*** PASSAGE FOR REVIEW Section Begins ***

The clinical neurological exam is a key component in providing care to patients with a wide variety of illnesses and injuries (19, 24, 33). Clinicians have been assessing the pupils of patients with suspected or known brain injury or impaired consciousness for centuries. Today, clinicians routinely evaluate pupils as part of the neurological exam and monitoring of all critically ill patients, including those with primary neurological injury as well as those at risk of secondary neurologic insults (3, 24, 30, 33, 35).
Pupillary information is used as an indicator of neurologic deterioration and as an indication for possible clinical intervention. It has been shown that, depending on pupillary status, neurosurgeons triage patients into either conservative therapy or surgical evacuation of mass lesions(33). Patients who undergo prompt intervention, such as surgery or hyperosmolar therapy, after a new finding of pupil abnormality have a better chance of recovery (15).
During pupillary examination, the functional status of two cranial nerves (CN) – the optic nerve (CN II) and the oculomotor nerve (CN III) – is assessed. This evaluation is important because loss of cranial nerve reflexes may signal increased intracranial pressure (ICP) and/or an increased risk of brain herniation (2,33). Scientific literature provides much evidence that alterations of the pupillary light reflex, size of the pupil, or anisocoria (unequal pupils), are correlated with patient outcome (3,11,15,44). Along with other clinical information such as age, mechanism of injury and Glasgow Coma Score (GCS), the pupillary light reflex is a useful prognostic indicator of survival, functional recovery and long term outcome (3,15).

*** PASSAGE FOR REVIEW Section Ends ***

WHAT YOU HAVE TO DO: Continue the passage on pupillary assessment in the neurological exam, picking up after its final sentence.

*** DATASET CONTENT Section Begins ***

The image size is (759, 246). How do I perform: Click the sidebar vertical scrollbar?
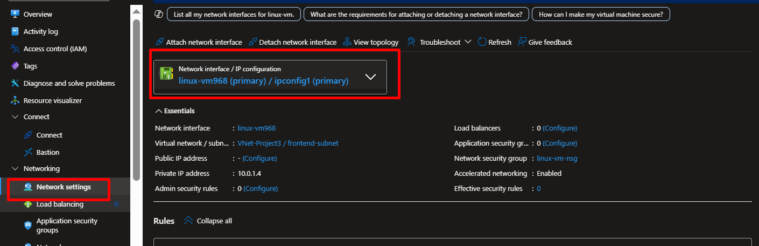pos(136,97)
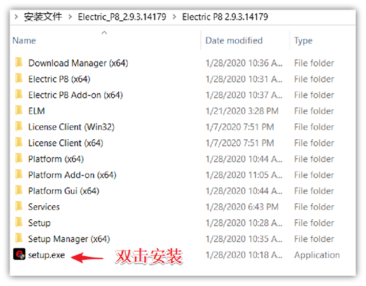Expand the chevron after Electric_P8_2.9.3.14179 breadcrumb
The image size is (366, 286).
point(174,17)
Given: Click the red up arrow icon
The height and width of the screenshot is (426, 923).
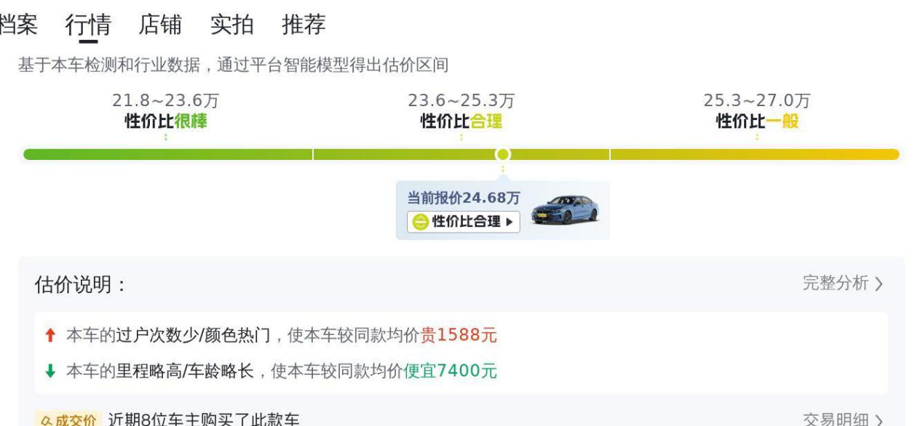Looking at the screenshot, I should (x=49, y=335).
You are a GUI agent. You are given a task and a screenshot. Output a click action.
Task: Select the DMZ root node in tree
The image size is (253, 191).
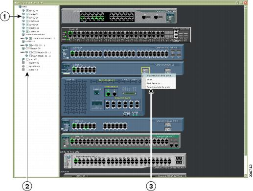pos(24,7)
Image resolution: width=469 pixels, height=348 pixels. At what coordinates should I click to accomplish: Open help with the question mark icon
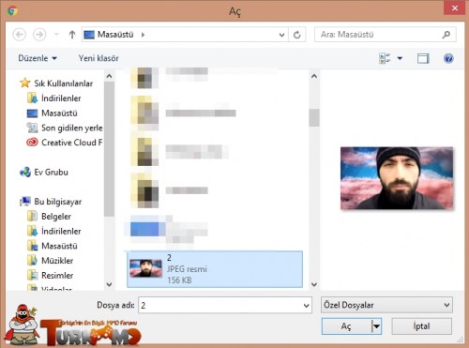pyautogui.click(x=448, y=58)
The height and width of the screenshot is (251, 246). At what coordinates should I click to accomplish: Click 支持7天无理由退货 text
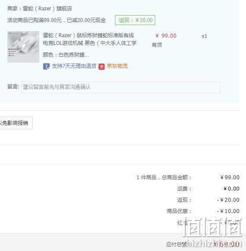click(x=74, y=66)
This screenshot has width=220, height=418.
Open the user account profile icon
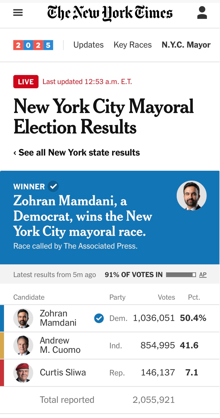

*** DATASET CONTENT Section Ends ***
*** DATASET CONTENT Section Begins ***

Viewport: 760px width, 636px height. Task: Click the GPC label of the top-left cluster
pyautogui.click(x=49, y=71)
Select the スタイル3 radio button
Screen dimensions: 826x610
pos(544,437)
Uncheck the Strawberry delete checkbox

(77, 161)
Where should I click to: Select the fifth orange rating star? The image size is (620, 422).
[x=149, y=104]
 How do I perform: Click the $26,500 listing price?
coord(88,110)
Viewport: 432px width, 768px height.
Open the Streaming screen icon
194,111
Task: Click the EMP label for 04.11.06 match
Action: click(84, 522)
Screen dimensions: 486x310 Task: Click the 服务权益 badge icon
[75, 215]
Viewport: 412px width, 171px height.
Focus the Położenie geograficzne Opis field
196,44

*** DATASET CONTENT Section Ends ***
*** DATASET CONTENT Section Begins ***

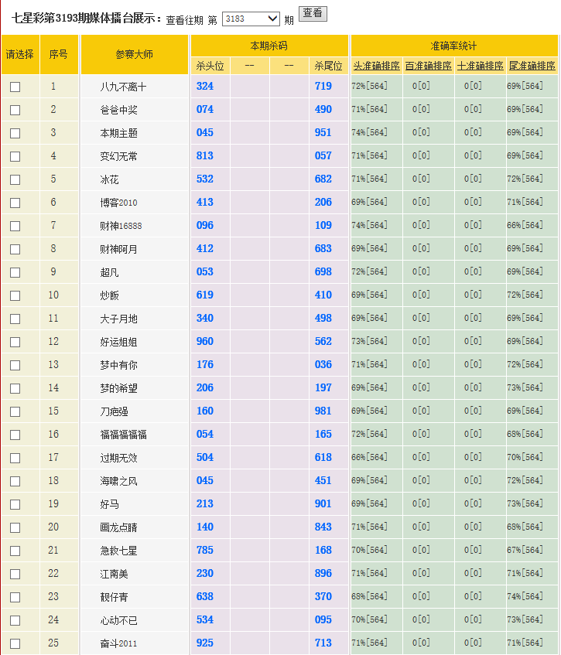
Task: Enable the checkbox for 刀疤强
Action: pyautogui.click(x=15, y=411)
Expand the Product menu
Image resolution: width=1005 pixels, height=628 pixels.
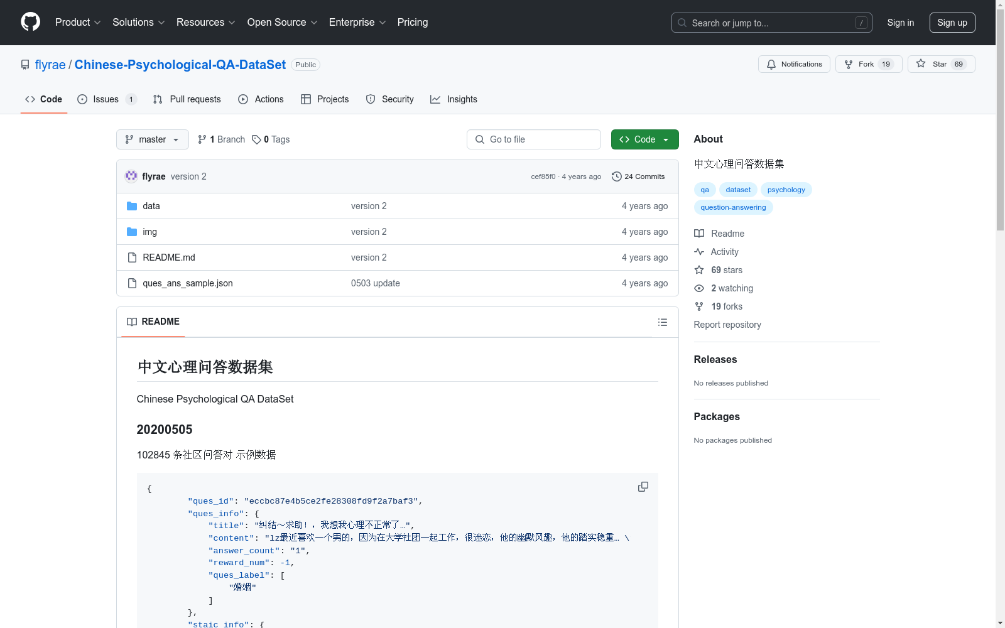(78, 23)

*** DATASET CONTENT Section Ends ***

ANSWER AREA:
Traditionally, pupil assessment has been performed in a subjective manner, using a penlight or flashlight to manually evaluate pupil reactivity, and a pupil gauge to estimate pupil size. Common terminology employed in the clinical literature to describe the pupillary light reflex and pupil size includes “fixed” or “dilated” pupils, as well as “brisk”, “sluggish” and “non-reactive” pupils. These subjective terms are applied without a standardized clinical definition and yield a pronounced level of inter-examiner variability and error (13,30,34).
Manual pupillary assessment is subject to compounded sources of inaccuracies and inconsistencies and can result in as much as 39% inter-examiner variability (3,13,19,29,30,33,34). A variety of factors can affect the reliability of the visual assessment of the pupil and increase inter-examiner disagreement. These factors may include poor lighting conditions in the patient’s room, the examiner’s visual acuity, and the strength, distance and orientation of the light stimulus with respect to the patient’s eye (2,26). A 2016 study revealed that critical care and neurosurgical nurses consistently underestimated pupil size, were unable to identify anisocoria, and incorrectly assessed pupil reactivity (19).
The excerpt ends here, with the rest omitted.